* [WHAT YOU WILL DO] Write out exactly the lines from the first line of the records below through the line that contains "View the 83", and stop there.

Stored data
□ □ □ □

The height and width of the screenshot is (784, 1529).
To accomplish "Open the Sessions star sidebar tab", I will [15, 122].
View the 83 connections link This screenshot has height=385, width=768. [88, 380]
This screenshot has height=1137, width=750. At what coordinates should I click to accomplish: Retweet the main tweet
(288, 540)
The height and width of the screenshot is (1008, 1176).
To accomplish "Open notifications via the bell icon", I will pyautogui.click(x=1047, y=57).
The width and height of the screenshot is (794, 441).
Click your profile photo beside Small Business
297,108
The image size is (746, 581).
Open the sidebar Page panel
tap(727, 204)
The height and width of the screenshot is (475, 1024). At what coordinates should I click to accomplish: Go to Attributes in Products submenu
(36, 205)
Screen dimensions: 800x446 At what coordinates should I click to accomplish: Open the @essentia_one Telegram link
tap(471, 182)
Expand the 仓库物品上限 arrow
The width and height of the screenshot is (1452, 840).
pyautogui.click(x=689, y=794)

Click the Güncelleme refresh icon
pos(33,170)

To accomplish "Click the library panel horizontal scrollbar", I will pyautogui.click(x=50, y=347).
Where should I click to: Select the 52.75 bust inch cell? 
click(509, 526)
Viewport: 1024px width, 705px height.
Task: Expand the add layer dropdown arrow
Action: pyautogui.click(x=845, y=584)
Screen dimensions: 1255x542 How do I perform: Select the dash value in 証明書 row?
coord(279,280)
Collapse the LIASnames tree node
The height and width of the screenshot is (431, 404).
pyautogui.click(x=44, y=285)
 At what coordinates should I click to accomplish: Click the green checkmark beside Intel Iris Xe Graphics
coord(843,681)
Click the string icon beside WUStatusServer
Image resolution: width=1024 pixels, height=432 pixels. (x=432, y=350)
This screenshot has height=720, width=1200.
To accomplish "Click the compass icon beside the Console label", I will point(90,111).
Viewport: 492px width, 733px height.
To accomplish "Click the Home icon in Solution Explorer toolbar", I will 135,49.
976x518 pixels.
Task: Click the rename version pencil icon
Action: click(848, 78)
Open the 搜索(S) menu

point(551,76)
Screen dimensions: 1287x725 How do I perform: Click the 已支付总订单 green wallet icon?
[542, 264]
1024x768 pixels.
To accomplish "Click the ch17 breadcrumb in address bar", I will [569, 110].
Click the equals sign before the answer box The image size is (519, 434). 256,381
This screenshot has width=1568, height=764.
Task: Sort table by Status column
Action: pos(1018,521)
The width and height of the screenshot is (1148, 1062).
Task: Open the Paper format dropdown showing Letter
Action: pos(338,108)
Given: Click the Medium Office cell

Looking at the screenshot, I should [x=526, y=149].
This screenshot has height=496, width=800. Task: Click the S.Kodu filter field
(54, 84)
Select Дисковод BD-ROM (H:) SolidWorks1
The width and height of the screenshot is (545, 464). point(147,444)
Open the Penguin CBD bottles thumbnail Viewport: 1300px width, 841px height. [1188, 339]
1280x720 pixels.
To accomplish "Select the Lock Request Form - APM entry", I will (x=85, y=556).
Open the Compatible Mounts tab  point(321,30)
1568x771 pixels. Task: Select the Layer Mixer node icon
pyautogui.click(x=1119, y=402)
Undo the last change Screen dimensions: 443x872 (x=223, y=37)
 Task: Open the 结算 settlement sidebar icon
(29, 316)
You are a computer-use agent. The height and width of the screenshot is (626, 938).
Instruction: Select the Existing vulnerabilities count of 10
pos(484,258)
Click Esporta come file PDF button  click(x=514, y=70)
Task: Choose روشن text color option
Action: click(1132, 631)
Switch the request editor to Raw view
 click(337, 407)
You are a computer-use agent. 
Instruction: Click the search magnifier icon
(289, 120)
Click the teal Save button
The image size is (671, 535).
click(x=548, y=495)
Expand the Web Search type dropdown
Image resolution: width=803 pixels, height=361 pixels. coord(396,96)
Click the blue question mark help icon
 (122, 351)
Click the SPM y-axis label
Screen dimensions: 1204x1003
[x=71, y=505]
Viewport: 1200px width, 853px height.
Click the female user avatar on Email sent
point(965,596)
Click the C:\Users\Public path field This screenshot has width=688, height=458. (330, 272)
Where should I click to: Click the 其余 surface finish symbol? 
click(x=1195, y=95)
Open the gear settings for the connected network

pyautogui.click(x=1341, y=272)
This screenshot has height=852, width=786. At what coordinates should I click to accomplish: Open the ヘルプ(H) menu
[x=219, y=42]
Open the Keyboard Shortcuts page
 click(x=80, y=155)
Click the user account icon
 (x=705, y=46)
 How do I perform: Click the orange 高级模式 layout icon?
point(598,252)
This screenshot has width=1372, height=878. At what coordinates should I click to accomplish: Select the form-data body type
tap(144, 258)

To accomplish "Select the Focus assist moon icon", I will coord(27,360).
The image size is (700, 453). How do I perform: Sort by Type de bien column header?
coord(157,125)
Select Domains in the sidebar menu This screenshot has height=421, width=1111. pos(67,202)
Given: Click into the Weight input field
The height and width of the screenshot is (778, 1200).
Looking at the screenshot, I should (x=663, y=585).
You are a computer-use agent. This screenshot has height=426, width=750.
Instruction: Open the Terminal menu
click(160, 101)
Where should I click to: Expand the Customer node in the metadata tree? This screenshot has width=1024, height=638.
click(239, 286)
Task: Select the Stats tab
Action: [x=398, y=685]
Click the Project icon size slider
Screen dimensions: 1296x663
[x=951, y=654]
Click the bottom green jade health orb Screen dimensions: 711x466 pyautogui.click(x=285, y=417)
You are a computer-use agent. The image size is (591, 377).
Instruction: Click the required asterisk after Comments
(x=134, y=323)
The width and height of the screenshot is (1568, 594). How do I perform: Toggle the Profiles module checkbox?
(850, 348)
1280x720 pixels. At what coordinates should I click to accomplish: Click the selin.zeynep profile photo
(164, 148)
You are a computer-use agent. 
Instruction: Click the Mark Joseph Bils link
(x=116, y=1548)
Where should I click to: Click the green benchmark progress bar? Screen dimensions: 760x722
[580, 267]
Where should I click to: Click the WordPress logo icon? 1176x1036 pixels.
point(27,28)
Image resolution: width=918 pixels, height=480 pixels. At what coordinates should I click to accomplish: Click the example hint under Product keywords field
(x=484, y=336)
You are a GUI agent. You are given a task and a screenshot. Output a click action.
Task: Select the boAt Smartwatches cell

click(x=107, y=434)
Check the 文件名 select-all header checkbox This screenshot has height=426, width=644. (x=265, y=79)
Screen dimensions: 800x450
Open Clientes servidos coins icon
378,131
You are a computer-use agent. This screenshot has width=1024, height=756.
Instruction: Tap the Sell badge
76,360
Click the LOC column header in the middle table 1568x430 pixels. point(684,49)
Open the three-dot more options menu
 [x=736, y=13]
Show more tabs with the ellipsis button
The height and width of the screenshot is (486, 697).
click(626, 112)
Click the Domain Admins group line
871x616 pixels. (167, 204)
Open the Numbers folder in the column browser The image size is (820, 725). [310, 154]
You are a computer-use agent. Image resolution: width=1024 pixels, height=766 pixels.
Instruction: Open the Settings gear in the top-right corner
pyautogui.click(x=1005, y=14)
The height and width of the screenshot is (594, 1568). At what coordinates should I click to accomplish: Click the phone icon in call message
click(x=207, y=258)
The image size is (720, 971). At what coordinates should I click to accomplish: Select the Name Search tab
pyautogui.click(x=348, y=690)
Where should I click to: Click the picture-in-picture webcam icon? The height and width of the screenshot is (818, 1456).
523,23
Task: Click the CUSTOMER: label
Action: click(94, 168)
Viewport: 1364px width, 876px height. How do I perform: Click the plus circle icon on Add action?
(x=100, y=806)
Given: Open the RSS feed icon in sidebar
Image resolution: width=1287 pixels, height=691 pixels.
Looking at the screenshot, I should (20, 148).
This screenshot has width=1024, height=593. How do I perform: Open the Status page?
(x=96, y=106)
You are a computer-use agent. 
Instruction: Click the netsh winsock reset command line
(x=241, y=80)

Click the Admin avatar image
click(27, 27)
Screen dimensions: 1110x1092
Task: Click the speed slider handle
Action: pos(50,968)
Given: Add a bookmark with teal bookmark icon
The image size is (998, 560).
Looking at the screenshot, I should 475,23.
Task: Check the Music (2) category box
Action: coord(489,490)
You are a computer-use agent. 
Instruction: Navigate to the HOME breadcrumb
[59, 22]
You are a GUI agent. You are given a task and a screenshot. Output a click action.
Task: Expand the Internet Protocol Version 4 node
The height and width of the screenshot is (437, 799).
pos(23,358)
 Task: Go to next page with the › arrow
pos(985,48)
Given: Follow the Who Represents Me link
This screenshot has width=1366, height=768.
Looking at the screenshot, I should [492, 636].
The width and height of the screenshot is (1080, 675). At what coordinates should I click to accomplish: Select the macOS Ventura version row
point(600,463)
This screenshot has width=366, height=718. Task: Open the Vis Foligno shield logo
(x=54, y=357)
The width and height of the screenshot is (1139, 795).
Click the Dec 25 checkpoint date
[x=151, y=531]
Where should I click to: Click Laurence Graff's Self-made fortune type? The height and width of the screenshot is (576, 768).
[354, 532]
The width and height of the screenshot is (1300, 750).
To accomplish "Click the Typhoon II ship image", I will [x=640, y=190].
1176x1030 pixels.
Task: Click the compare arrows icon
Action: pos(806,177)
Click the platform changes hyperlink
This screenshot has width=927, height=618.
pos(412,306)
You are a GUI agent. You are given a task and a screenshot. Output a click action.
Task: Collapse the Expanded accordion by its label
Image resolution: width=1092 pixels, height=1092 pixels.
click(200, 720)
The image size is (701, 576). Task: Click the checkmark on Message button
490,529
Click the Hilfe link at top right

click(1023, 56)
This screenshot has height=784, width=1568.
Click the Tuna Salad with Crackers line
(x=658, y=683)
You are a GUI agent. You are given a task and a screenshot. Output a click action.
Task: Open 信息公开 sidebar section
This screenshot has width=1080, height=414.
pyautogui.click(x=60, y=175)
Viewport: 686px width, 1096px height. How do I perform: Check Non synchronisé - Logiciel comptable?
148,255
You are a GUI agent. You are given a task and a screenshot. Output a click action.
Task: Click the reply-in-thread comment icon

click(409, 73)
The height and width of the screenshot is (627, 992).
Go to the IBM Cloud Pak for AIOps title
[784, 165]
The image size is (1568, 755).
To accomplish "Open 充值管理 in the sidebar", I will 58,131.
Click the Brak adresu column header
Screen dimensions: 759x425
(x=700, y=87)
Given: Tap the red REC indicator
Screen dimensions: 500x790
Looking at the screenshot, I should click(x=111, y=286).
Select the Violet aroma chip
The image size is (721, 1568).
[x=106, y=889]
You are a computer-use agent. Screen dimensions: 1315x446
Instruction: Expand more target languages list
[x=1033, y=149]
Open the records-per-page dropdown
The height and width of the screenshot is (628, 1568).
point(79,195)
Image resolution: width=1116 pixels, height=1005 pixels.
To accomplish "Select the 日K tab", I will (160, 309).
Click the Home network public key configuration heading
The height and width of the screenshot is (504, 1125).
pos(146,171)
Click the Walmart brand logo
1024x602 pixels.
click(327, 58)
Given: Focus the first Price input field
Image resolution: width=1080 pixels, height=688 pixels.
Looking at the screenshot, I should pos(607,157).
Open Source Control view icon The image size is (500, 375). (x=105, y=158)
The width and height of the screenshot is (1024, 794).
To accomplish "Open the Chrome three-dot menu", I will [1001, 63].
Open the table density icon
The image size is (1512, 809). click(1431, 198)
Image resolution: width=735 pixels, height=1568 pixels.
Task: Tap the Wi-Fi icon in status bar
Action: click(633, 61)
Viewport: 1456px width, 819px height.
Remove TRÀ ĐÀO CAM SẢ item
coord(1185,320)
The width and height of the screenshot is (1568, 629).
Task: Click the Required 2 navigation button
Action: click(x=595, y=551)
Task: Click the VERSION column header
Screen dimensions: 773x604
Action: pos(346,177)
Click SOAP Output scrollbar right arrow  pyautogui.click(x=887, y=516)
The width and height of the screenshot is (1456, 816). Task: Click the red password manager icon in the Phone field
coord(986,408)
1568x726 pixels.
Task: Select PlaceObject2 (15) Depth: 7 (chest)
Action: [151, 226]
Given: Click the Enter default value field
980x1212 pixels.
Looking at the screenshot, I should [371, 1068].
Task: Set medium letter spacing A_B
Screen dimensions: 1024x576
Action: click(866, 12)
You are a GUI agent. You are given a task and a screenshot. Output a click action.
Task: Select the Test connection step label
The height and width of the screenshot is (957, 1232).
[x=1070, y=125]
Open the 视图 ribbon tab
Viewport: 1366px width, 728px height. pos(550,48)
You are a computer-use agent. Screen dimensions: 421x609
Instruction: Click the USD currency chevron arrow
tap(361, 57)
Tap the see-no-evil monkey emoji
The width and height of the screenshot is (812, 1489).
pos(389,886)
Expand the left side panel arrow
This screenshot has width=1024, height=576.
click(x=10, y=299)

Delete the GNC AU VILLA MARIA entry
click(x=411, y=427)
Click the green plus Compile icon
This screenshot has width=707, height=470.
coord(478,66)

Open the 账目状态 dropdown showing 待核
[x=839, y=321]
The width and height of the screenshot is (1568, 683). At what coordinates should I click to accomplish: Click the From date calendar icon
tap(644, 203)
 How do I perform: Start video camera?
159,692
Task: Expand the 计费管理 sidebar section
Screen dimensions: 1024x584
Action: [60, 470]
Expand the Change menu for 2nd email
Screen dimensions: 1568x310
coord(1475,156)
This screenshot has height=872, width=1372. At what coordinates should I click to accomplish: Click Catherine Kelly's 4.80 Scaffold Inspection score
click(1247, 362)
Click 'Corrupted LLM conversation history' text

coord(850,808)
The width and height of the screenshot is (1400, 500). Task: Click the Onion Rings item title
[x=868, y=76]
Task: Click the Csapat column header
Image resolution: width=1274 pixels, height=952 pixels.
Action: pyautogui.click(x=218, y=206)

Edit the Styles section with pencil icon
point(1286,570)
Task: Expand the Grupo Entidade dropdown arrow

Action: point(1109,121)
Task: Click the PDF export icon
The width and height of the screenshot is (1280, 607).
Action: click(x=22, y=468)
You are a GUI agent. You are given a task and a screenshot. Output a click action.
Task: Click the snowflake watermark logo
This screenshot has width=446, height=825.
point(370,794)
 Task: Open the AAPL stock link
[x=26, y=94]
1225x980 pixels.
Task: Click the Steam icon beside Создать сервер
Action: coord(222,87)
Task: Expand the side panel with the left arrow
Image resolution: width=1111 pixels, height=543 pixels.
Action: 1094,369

□ □ □ □

* [ANSWER TO THIS TASK]
The height and width of the screenshot is (784, 1529).
To accomplish "Open the Sessions star sidebar tab", I will [15, 122].
View the 83 connections link This screenshot has height=385, width=768. [88, 380]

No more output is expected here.